Following the 2022 review, HM Treasury has also proposed reform of the Money Laundering, Terrorist Financing and Transfer of Funds (Information on the Payer) Regulations 2017 and related legislation via the draft Money Laundering and Terrorist Financing (Amendment and Miscellaneous Provisions) Regulations 2025 (the SI). The instrument is focused on targeting amendments to close regulatory loopholes, address proportionality concerns; and account for evolving risks in relation to AML/CTF. For example, the SI provides clarity on the scope of “unusually complex or unusually large” transactions for the purposes of enhanced due diligence – confirming that this measure is relative to what is standard for the sector/nature of the transaction.
The final statutory instrument is expected to be laid out in early 2026.
11. Lloyd’s Market Bulletin: Update to the Agency Circumstances Procedure
Lloyd’s Market Bulletin: Update to the Agency Circumstances Procedure (Ref: Y5474)
Introduced in 2000, Part A of the Agency Agreements (Amendment No.20) Byelaw amended the standard managing agent’s agreement and provided that no transaction, arrangement, relationship, act or event which would or might otherwise be regarded as constituting or giving rise to a contravention of a managing agent’s fiduciary obligations shall be regarded as constituting a contravention if it occurs in circumstances, and in line with requirements, specified by the Council (the Agency Circumstances Procedure).

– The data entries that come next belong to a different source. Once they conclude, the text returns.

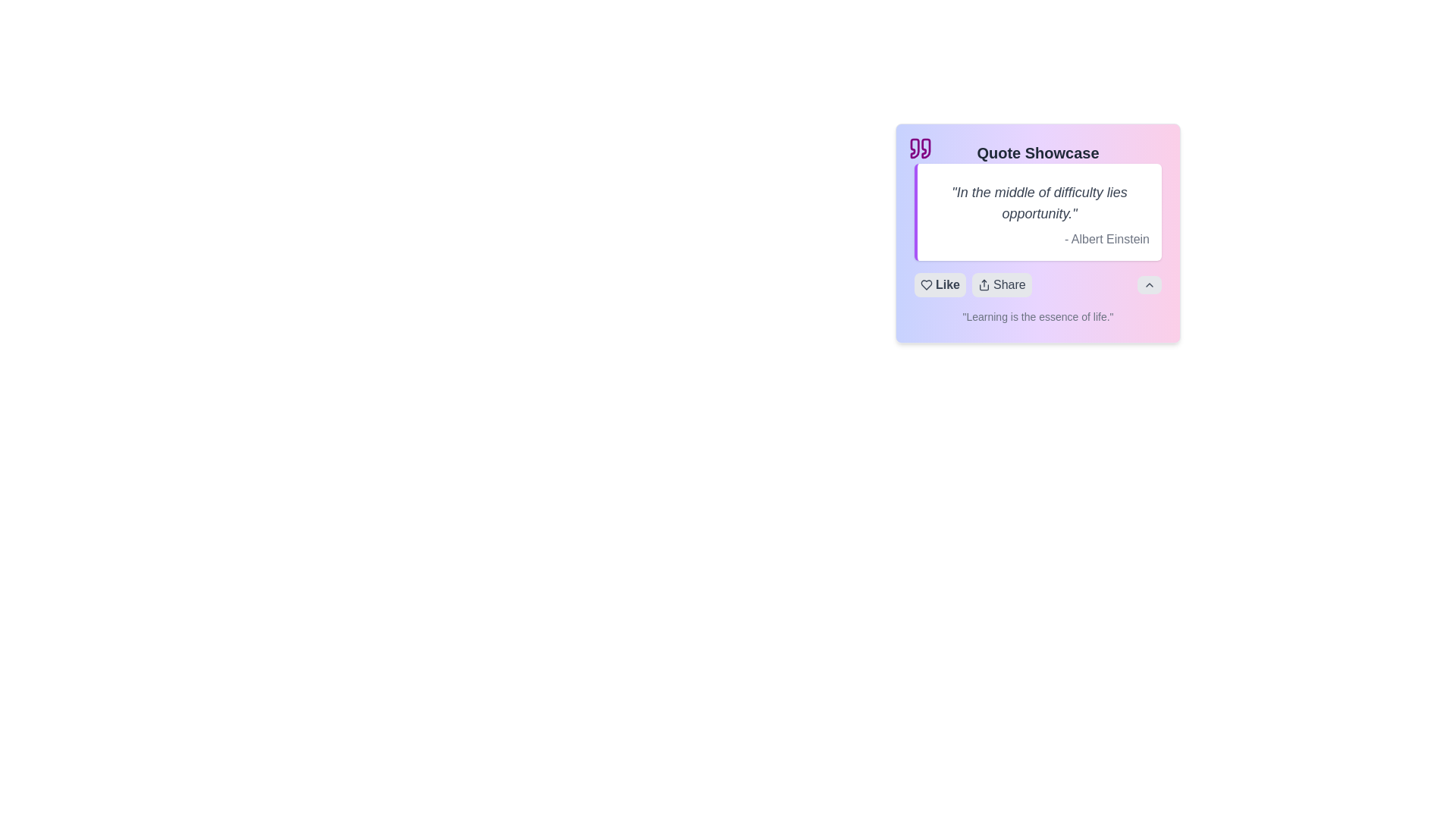  I want to click on the 'Like' button located at the bottom-left corner of the button group to express approval of the content, so click(939, 284).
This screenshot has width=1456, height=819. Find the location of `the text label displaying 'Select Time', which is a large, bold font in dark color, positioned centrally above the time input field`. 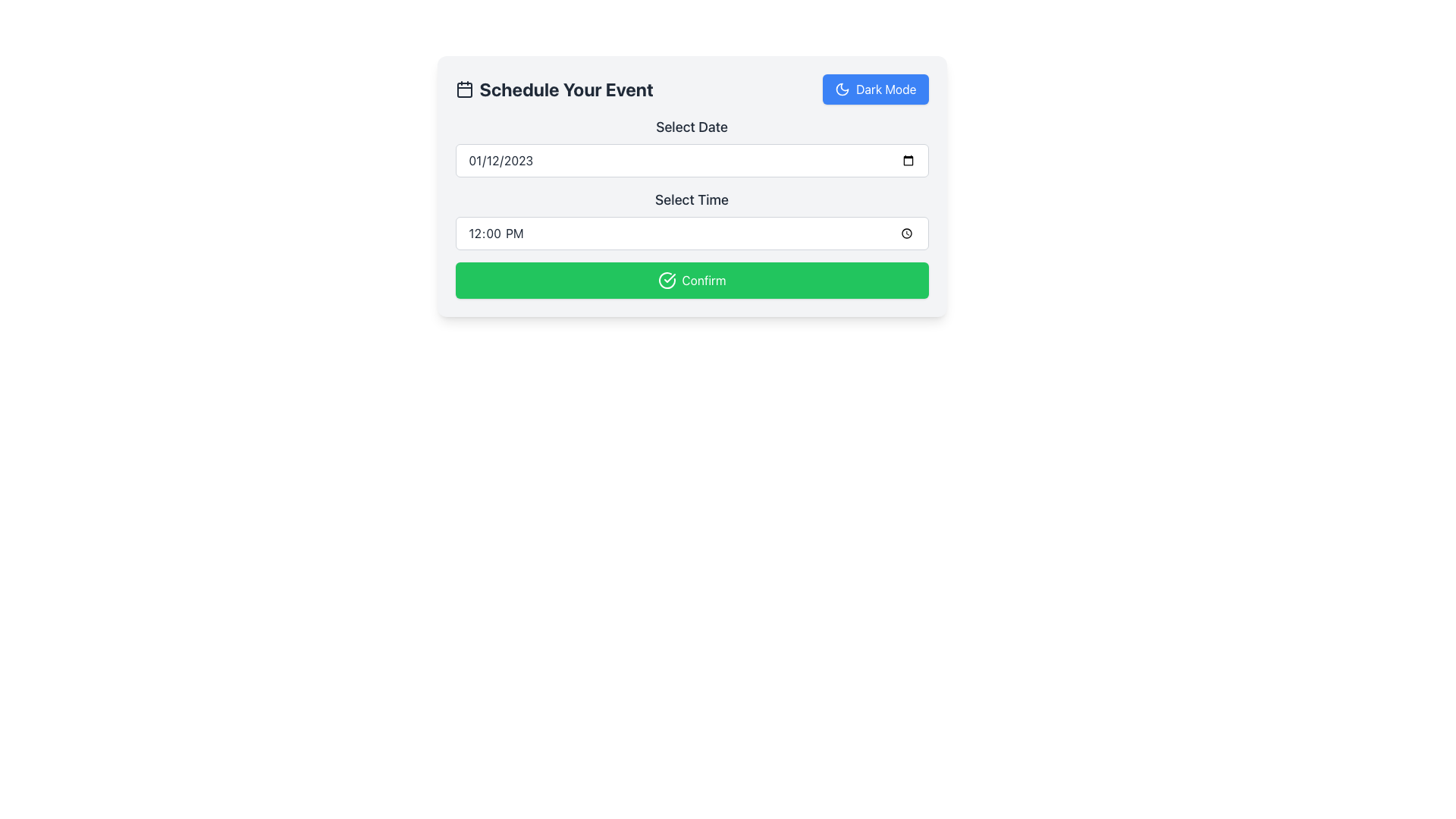

the text label displaying 'Select Time', which is a large, bold font in dark color, positioned centrally above the time input field is located at coordinates (691, 199).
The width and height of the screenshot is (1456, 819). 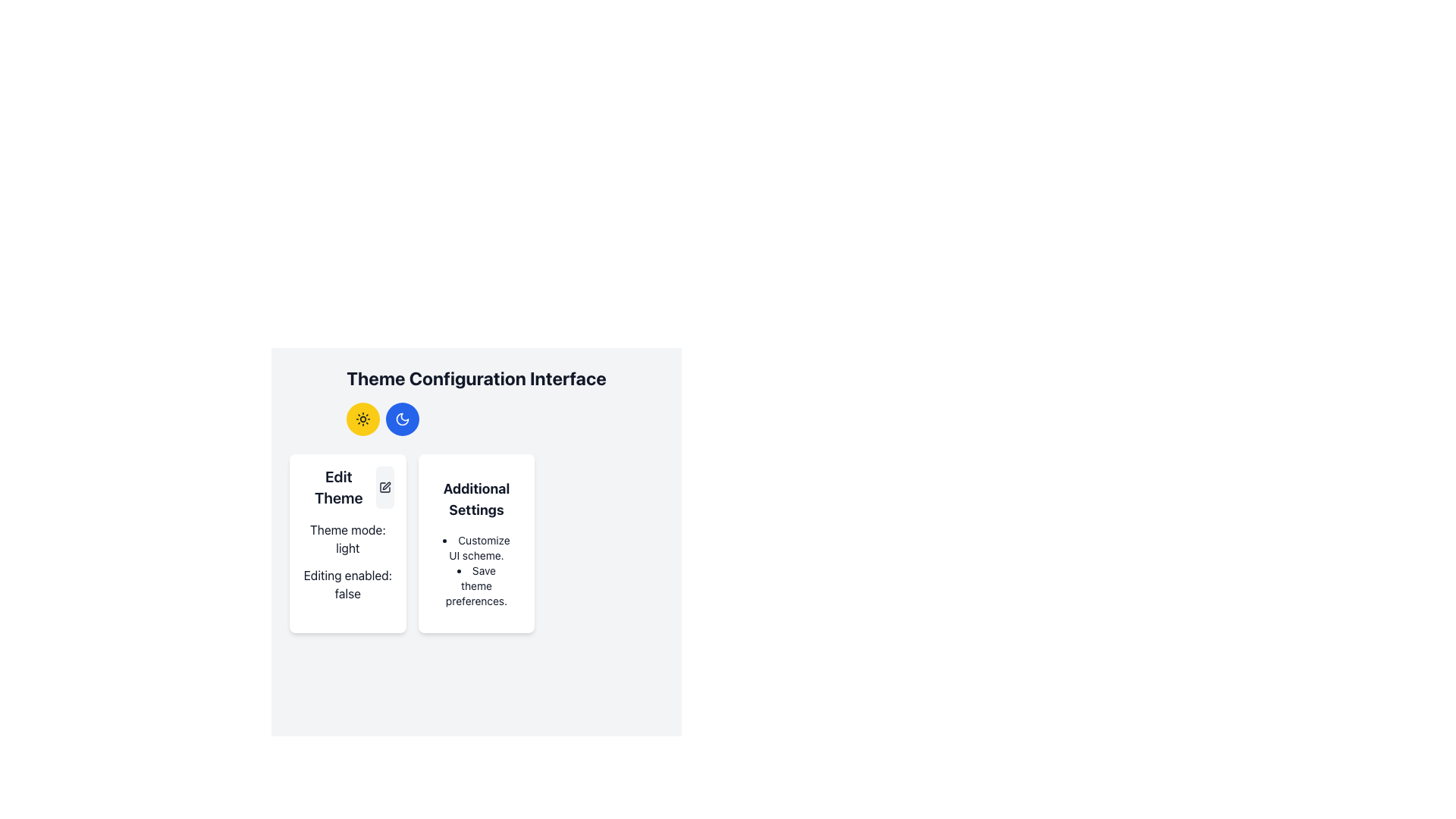 What do you see at coordinates (475, 548) in the screenshot?
I see `the text element reading 'Customize UI scheme' located under the 'Additional Settings' section` at bounding box center [475, 548].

In December 2025, Lloyd’s confirmed amendments to the ballot requirement of the Agency Circumstances Procedure.
Previously, when a certain proportion of syndicate members objected to a specified proposal by the syndicate’s managing agent, it was required that a ballot be held of unaligned members (seeking approval of the proposal, usually following efforts by the managing agent to address concerns).
December 2025 changes:
The managing agent has discretion to offer the option to vote by email or other electronic means so long as the integrity of the voting process is maintained
12. EIOPA Issues Guidance on Group Supervision
European Insurance and Occupational Pensions Authority (EIOPA) Final Report on Guidelines on Exclusion of Undertakings From the Scope of Group Supervision
EIOPA has published guidelines on exclusions from group supervision, specifying the conditions under which group supervisors may exclude undertakings from group supervision. The Guidelines will become applicable on January 30, 2027.
Exclusions are only permissible in “exceptional circumstances” and must be duly justified to EIOPA and, where applicable, to the other supervisory authorities concerned.
Guideline 1: Supervisors should not exclude if the entity (i) has material intragroup transactions, (ii) has significant influence/coordination over group insurers, or (iii) is needed to understand group risk.
Guideline 2: Supervisors should only consider exclusion based on legal impediments to information exchange between authorities where (i) the undertaking is located in a third country with no equivalence decision; (ii) the undertaking is not party to the International Association of Insurance Supervisors Multilateral Memorandum of Understanding; and (iii) the entity is small relative to the group and its risks are already captured and managed at sole level. Before excluding, supervisors should first consider signing a memorandum of understanding with the third-country supervisor.
Guideline 3: Where exclusion would lead to non-application of group supervision for an undertaking under Article 214(2) point (B) or (C), exclusion should occur only if the entity is small relative to the group, their risks are already captured and managed at individual entity level, and (if a parent undertaking) the risks arise almost entirely from the group.
Guideline 4: Ultimate parents should only be excluded if the parent is not in any of the circumstances set out in Guideline 1; all group risks arising from all other undertakings and intra-group transactions that could affect the undertakings are fully captured at the intermediate level; and the supervisor has adequate information on parent-level group transactions.
Guideline 5: Exclusions must be reassessed and monitored – including ongoing review of intragroup transactions – to ensure conditions remain met.